M. [P] explique que, dans ces conditions, après que Mme [V] a vainement sollicité l'attribution d'un logement HLM situé en rez-de-chaussée, il a fait l'acquisition avec cette dernière d'une maison d'habitation située à [Localité 23] (77) au prix de 320 000 euros.

Il ajoute que cette maison n'étant pas adaptée à son handicap, il a fait réaliser une étude par son architecte conseil, M. [A], qui a proposé un certain nombre d'aménagements afin de faciliter ses déplacements.

Il sollicite ainsi la mise en oeuvre d'une mesure d'expertise architecturale afin de déterminer les aménagements nécessaires à l'adaptation de cette maison et demande qu'il soit sursis à statuer sur ce poste de préjudice dans l'attente du dépôt du rapport de l'expert désigné.

La société Carma fait valoir que si le Docteur [D] a indiqué dans son rapport d'expertise qu'un logement situé au rez-de-chaussée était souhaitable, il n'a pas retenu qu'il était nécessaire.
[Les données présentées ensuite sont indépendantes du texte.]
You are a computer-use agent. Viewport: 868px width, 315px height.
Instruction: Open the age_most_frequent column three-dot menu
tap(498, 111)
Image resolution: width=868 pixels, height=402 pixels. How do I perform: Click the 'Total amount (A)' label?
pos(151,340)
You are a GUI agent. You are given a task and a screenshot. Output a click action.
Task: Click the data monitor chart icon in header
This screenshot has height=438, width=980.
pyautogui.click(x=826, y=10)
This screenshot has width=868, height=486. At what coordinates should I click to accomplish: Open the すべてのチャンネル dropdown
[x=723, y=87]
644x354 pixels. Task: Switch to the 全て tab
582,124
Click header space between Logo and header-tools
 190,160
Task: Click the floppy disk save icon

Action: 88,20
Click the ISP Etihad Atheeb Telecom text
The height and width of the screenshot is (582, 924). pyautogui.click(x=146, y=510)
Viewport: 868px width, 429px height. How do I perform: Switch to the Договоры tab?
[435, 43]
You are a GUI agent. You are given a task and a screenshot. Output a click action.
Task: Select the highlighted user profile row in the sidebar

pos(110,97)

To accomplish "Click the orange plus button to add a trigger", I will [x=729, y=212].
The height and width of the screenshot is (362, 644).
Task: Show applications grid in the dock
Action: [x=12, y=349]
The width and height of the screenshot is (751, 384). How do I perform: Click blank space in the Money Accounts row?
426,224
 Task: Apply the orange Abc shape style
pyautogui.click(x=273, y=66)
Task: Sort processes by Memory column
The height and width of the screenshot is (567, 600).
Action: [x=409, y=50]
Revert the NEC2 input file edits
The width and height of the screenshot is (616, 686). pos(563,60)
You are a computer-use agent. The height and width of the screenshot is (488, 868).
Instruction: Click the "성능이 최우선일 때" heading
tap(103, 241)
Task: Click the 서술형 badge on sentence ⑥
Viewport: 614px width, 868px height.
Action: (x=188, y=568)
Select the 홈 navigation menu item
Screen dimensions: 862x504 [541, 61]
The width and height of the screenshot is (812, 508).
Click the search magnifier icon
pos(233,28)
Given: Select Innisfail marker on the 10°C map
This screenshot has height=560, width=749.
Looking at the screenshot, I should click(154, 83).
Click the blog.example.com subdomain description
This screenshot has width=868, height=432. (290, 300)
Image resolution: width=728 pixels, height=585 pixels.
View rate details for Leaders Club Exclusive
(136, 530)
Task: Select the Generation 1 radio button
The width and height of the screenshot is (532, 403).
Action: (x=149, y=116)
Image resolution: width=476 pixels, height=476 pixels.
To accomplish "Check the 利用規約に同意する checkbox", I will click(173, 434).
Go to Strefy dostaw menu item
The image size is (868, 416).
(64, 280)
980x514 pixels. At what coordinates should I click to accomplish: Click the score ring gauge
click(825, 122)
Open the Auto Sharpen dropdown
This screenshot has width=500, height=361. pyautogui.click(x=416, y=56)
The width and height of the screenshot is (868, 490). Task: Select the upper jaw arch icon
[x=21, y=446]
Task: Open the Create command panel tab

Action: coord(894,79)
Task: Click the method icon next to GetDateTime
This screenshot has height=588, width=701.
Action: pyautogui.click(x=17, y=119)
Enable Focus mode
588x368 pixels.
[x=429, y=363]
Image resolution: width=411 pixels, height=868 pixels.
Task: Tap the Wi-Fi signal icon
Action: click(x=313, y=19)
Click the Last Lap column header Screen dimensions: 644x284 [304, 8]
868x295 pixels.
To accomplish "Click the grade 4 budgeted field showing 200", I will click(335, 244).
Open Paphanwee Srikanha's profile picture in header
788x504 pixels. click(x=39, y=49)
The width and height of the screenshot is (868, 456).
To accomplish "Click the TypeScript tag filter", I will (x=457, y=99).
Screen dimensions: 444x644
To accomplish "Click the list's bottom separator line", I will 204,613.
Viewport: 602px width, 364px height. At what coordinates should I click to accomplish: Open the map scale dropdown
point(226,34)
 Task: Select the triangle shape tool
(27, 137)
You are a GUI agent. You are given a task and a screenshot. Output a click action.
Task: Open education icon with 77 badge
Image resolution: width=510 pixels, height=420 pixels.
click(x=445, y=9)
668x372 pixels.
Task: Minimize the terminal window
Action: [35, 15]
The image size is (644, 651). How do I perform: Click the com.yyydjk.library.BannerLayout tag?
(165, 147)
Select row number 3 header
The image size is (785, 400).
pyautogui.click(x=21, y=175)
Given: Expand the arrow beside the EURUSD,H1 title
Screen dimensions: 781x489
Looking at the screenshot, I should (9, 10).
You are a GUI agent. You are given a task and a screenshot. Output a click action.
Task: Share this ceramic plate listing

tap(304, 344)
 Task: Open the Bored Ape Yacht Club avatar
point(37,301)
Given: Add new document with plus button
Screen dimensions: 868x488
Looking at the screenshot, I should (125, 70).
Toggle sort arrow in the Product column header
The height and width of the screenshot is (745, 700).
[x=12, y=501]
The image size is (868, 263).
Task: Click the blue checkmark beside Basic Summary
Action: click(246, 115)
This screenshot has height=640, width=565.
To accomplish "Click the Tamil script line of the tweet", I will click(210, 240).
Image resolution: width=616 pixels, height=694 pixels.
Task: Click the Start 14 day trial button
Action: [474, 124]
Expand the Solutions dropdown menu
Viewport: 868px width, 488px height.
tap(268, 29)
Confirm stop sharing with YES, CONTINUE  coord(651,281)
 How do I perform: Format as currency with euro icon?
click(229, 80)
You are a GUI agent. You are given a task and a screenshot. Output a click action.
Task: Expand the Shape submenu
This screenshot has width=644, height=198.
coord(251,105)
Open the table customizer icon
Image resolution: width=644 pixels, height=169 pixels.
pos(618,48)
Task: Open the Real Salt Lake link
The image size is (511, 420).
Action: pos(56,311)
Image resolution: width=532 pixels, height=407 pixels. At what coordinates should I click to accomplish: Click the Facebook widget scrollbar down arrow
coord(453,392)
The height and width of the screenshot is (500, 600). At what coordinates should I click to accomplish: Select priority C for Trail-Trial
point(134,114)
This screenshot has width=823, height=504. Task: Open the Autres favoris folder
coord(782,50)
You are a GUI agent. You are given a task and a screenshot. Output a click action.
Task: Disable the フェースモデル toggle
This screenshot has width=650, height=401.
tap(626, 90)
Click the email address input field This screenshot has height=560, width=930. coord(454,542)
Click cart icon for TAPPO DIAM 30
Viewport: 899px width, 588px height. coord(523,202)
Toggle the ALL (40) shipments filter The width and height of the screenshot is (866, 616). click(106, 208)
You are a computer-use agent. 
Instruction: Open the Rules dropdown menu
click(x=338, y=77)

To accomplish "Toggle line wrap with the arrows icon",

Elle soutient qu'il n'est pas établi que le logement HLM qu'occupait M. [S] [P], à l'époque de l'accident, était inadapté à son handicap, s'agissant d'un appartement de trois pièces avec salle d'eau d'une superficie de 70,82 m², situé au 10ème étage d'un immeuble HLM avec ascenseur, que l'affirmation de M. [P] selon laquelle l'ascenseur était régulièrement en panne n'est étayée par aucun élément de preuve, que son déménagement dans un nouveau logement HLM à [Localité 27] loué par Mme [V] n'est pas lié à l'inadaptation de son précédent logement mais à la séparation avec son épouse, dont il a divorcé le 14 mars 2018 et non en 2020 comme mentionné dans ses écritures, la cause de cette séparation n'étant en aucune façon liée à l'accident.

Elle ajoute que la demande d'attribution d'un logement social dont se prévaut M. [P] a été effectuée tardivement le 11 avril 2022 et qu'il est sollicité l'attribution d'un appartement de type T4, T5 ou T6, alors que le logement précédent comportait trois pièces.

La société Carma avance que l'acquisition d'une maison sur trois niveaux implantée sur un terrain de 715 m², disposant d'une cour, d'un jardin, de trois dépendances et d'un garage, est sans rapport avec la situation dans laquelle se trouvait M. [S] [P] avant l'accident, de sorte que l'achat de cette maison et le coût de son adaptation ne sauraient être indemnisés.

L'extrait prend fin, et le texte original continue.